It was a very good day for Bret Easton Ellis in Los Angeles yesterday – although he hates Michael Haneke and Amour almost as much as he thinks Kathryn Bigelow is overrated and praised only because she’s a woman, he got some backing by the LA Film Critics yesterday when they shut out Zero Dark Thirty for the top two prizes.
As the awards watchers hunched over their Tweetdecks, and publicists watched hoping for a win, and contenders waited it out to see who won, the Los Angeles Film Critics, one of the oldest critics groups in the country, waged war against the general consensus. At the same time, the Boston Film Critics Society, formed back in the 1980s, quietly announced their winners without fanfare. The New York Film Critics Online, like LA, were tweeting their reactions to the voting, to the winners, and to those who didn’t win. This happened in one day, over a span of a few hours, the drama unfolded on Twitter echoing the good, the bad and the ugly of the human nature we’re all stuck with.
The Los Angeles Film Critics tried so hard to come out from among them and be ye separate and it almost worked. They were almost able to pull off the claim that they just liked these other films better. They would have gotten away with it, too, if it hadn’t been for a few pesky tweeters who betrayed (some of their) true motivations from behind closed doors. Was it the champagne they were drinking? Is it Twitter’s freeform style that allows us to admit much more than we otherwise would? Or was their desire to strike back stronger than their need for credibility? Does the awards race not matter to them until it suddenly does matter? It’s hard to say. But when you start reading tweets like “at least it wasn’t Zero Dark Thirty” or “anything but “Daniel Day-Lewis” the clouds begin to part and the angels sing. It wasn’t really a vote for anything, was it. It was a vote AGAINST something else.
The LA Film Critics probably isn’t the only voting group that does this. I have always believed that the Academy do this as well. They do just what LA did yesterday: they dig their heels in and they wage an “anything but Zero Dark Thirty” campaign. Actually, that film fared far better than Lincoln, winning the group’s first time award for editing. Somehow that has now become the object d’scorn among film critics. Either they expect a particular film to win the Oscar and they want to run far, far away or they’re hoping to dislodge its chances from winning the Oscar in hopes that something else wins. Anything but Lincoln. Anything but Zero Dark Thirty. Last year it was anything but The Artist. They shut out the film that would eventually win Best Picture though I don’t recall reading many gleeful tweets about its demise. Perhaps there were but I’ve since blocked it out. You do this job long enough and sooner or later you remember nothing.

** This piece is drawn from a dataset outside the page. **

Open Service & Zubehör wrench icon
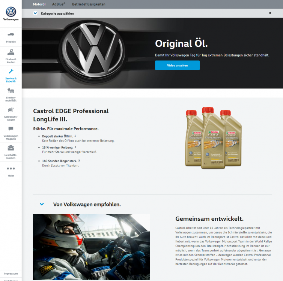Image resolution: width=283 pixels, height=281 pixels. click(x=11, y=71)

Okay so LA did their thing, they effectively selected themselves out of the awards race they pretend to hate before taking a nice hot bubbly bath in it. Boston gave a clearer picture of what the general consensus might be, if there is one. And New York Film Critics Online was somewhere in between. LA appears to be leading the charge, hoping other critics groups do what they did – wage a war, fight the power, announce their presence with the authority. The only problem was – they couldn’t align behind either The Master or Amour completely. If Michael Haneke and Amour had won, or if Paul Thomas Anderson and The Master had won, they would have been a bigger influencer, probably. Split up like this they do what they hoped to do, probably, find their own private island.
That said, they made some great choices. Amour for Best Picture, wow. Joaquin Phoenix for Best Actor, Emmanuelle Riva and Jennifer Lawrence tying for Best Actress, Argo for screenplay, and so on. It would have been far more delightful had those wins not been followed by a chorus of tweets proclaiming victory at having stopped the two presumed frontrunners but you can’t have everything. I’ll take these wins in the spirit I will imagine they were intended, to celebrate unsung greatness.

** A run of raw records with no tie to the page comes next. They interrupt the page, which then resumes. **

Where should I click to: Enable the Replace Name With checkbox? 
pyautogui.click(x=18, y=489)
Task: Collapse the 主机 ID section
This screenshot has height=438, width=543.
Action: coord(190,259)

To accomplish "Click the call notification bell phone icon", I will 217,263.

Much has changed in the community of film critics in the 14 years I’ve been watching this race. You could count them on one hand when I started. There was only print back then, no online, and film critics were reliable not because they read the Oscar race and reacted to it but because they were the tastemakers. The critics announced first, then the guilds (only the DGA and WGA back then), then the Academy – and somewhere in there, the public had a say in ticket sales. There was always a healthy love/hate relationship between those worlds. The Academy were industry people – actors nominating actors, composers nominating composers – the critics and the industry saying what they thought was the best of the year. The industry resented the critics for shitting on their product every year while simultaneously appreciating them when they didn’t. Oscar watching became an industry and critics awards sprouted up from every corner of the universe so that now, not only do Oscar bloggers call themselves critics but they are often in more than just one group. The whole community has consumed itself and is now engorged to the size of an anaconda’s belly after eating a goat. Not a pretty picture.

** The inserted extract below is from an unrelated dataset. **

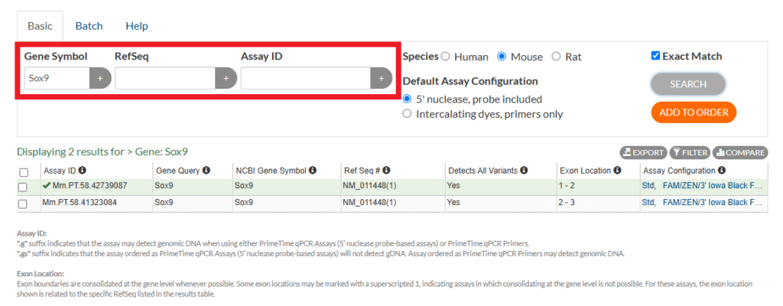Switch to the Batch tab
This screenshot has height=306, width=783.
click(89, 26)
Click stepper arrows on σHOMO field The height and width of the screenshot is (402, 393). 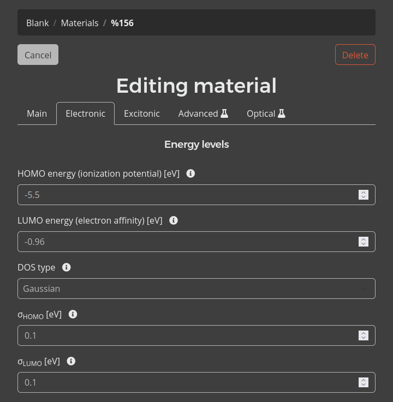[364, 335]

So where does that leave us? Essentially where we were before. Because they were voting against, rather than for, films and actors it is hard to gauge what, if any, influence the Los Angeles Film critics will have other than to perpetuate a backlash which may or may not take hold. They seemed to want to shake people out of their Zero Dark Thirty spell and say, look, there were other great movies this year – don’t just glom onto this one. Will that matter in the long run? Does anyone care what the Los Angeles Film Critics think? I know Bret Easton Ellis will be one person who does, vindicated at last.
Does Amour get in? I don’t know. David Poland and Kris Tapley have been saying all along that it will, even predicting Michael Haneke to take one of the Best Director slots. I’d say it is one of the best films I’ve ever seen and absolutely deserves a place. That Oscar voters must choose five Best Picture contenders but their top three likely matter more than their bottom two seems to bode well for passionate choices like Amour. But beyond that?
In two days the SAG and Golden Globe nominations will come out. SAG will matter more, of course. But that’s pretty much it for Oscar voters to decide when ballots are sent out so early on the 17th. What has all of the buzz right now is likely to do much better on Oscar ballots than it would if a few more weeks of this nonsense played out. Usually the Globes and the Critics Choice nominations represent an early take on the race but this year, that will likely be Oscar’s take, at least that’s how it seems to me right now.
And we wait. We wait.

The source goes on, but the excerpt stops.